*Required work*
Repeat the Fight! Iczer One text word for word, starting at "Japanese manga series" and ending at "strong body horror.".

*Quoted text*
- - -

- Cover of the first light novel cover featuring titular character Iczer One

戦え!!イクサー1 (Tatakae!! Ikusā Wan)
- Genre: Horror, mecha, yuri
- Written by: Aran Rei
- Published by: Kubo Shoten
- Magazine: Lemon People
- Original run: 1983 – 1984
- Volumes: 1
- Directed by: Toshiki Hirano
- Written by: Toshiki Hirano
- Music by: Michiaki Watanabe
- Studio: AIC
- Licensed by: NA: AnimeWorks;
- Released: 19 October 1985 – 4 March 1987
- Episodes: 3

= Fight! Iczer One =

Japanese manga series and its adaptations

Iczer One, known in Japan as Fight! Iczer-1 (戦え!!イクサー1, Tatakae!! Ikusā Wan), is a 1983 sci-fi horror and yuri manga published in the hentai magazine Lemon People. It was created by Aran Rei. In 1985 the story was adapted into a three-part Original Video Animation directed by Toshihiro Hirano. The story is of an alien invasion of Earth, which is opposed by Iczer-One and her schoolgirl companion Nagisa. Together they can pilot the Iczer-Robo, a giant humanoid robot. The story features strong body horror.

- - -

*Data*
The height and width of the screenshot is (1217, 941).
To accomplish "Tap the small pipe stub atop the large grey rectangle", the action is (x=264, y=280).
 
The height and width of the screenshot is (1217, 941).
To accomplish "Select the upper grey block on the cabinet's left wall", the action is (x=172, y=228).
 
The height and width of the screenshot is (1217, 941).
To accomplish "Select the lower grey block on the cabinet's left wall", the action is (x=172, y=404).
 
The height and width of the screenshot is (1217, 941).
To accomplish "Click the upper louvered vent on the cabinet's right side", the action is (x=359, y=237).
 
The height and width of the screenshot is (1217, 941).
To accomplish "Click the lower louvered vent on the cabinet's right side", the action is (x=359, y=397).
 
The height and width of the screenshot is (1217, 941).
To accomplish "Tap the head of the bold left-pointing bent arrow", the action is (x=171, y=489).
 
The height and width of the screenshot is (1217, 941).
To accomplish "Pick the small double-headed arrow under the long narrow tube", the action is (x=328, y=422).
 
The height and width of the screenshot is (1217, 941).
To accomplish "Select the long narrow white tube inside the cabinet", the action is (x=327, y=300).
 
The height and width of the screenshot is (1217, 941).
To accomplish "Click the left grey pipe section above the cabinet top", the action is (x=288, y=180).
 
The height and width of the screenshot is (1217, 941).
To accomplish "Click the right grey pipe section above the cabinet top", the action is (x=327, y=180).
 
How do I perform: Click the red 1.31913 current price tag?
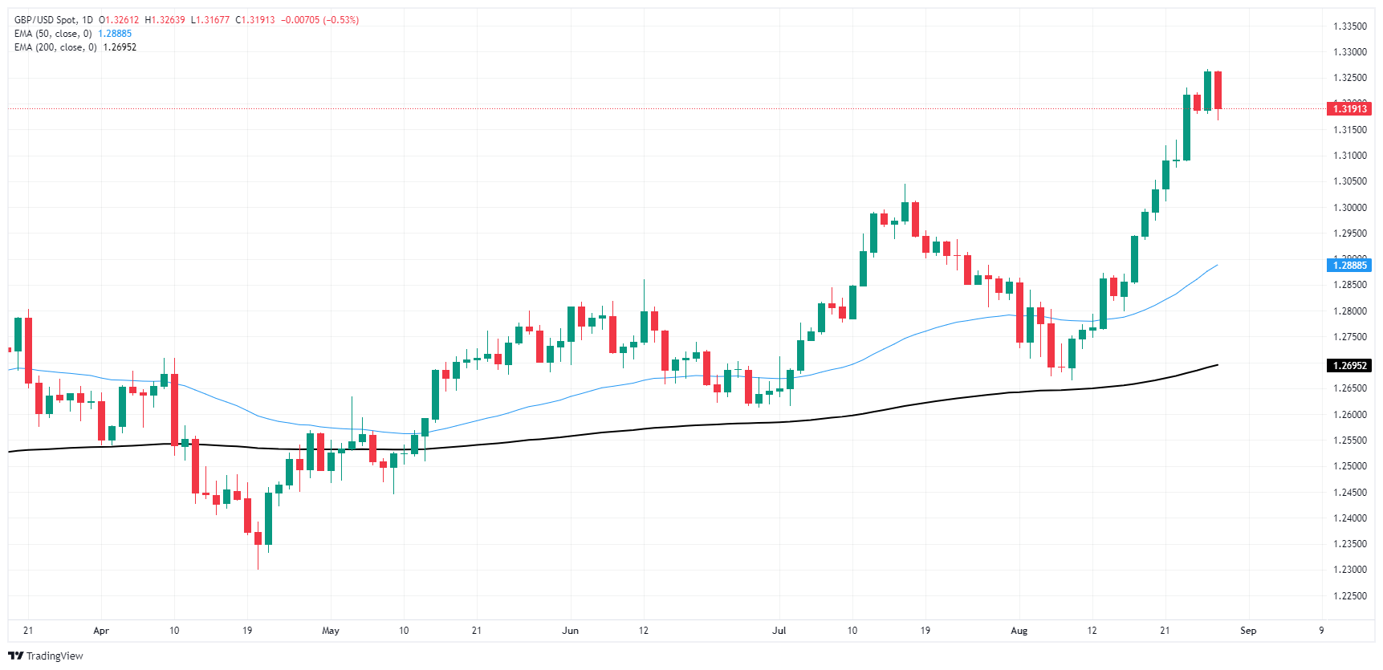(x=1349, y=108)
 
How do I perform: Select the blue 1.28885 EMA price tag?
(x=1349, y=265)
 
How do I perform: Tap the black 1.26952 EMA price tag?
(x=1349, y=365)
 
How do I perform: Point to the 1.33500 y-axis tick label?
(x=1349, y=26)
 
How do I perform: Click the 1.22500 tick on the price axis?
(x=1349, y=595)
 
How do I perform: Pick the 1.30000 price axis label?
(x=1349, y=207)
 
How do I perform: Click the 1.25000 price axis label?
(x=1349, y=466)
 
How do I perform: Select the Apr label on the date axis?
(x=101, y=631)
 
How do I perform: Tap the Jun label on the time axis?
(x=570, y=631)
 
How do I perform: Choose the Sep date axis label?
(x=1248, y=631)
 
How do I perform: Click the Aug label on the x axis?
(x=1019, y=631)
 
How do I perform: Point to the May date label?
(x=331, y=631)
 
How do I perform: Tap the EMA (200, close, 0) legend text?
(x=55, y=47)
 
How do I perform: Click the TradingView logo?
(x=46, y=656)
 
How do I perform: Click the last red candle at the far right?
(x=1218, y=90)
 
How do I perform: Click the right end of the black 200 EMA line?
(x=1217, y=365)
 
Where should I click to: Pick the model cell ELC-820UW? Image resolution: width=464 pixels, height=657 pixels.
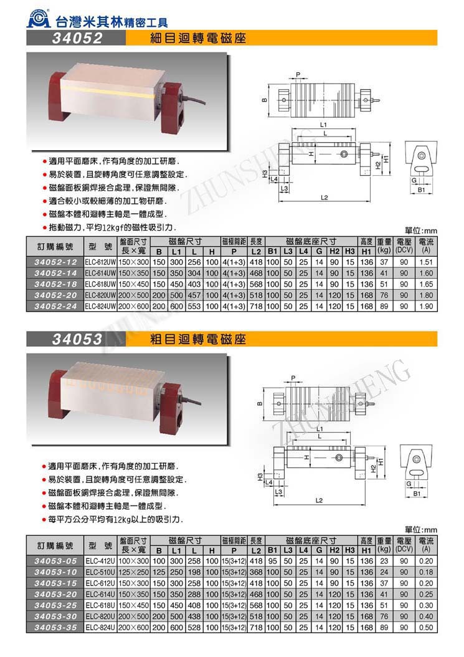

- - -

*Task output*
Japanese manga series and its adaptations

Iczer One, known in Japan as Fight! Iczer-1 (戦え!!イクサー1, Tatakae!! Ikusā Wan), is a 1983 sci-fi horror and yuri manga published in the hentai magazine Lemon People. It was created by Aran Rei. In 1985 the story was adapted into a three-part Original Video Animation directed by Toshihiro Hirano. The story is of an alien invasion of Earth, which is opposed by Iczer-One and her schoolgirl companion Nagisa. Together they can pilot the Iczer-Robo, a giant humanoid robot. The story features strong body horror.